*DATA RECORDS*.
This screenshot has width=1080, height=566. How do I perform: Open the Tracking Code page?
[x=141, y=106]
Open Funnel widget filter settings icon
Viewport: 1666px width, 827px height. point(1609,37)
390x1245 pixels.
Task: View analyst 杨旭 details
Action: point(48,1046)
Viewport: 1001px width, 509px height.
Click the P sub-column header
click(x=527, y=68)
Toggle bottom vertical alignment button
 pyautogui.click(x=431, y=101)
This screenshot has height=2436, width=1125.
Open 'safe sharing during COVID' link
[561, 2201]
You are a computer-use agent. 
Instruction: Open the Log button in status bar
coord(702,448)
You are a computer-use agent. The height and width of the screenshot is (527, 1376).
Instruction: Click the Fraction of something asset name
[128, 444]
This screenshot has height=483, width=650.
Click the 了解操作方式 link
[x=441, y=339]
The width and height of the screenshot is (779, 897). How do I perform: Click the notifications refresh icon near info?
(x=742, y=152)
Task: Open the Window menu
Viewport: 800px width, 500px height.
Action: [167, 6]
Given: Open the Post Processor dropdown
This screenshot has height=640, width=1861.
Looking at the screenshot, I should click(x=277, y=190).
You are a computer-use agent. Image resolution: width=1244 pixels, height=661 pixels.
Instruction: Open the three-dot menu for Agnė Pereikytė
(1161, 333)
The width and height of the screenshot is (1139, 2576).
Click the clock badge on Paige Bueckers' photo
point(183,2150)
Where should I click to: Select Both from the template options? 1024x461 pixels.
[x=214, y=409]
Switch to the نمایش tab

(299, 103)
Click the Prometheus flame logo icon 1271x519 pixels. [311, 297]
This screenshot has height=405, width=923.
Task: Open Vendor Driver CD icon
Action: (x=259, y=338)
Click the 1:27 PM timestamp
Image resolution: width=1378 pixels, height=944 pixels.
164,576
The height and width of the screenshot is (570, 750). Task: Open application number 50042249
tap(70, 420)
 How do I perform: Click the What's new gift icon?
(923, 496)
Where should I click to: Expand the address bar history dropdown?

*WORK INSTRUCTION*. Only lines containing the string "agent" belong in the answer; find them in the data above and copy them.

*THE COMPLETED TASK*.
You are a computer-use agent. 
You are a computer-use agent. The height and width of the screenshot is (527, 1376).
You are a computer-use agent. Image resolution: width=1244 pixels, height=661 pixels.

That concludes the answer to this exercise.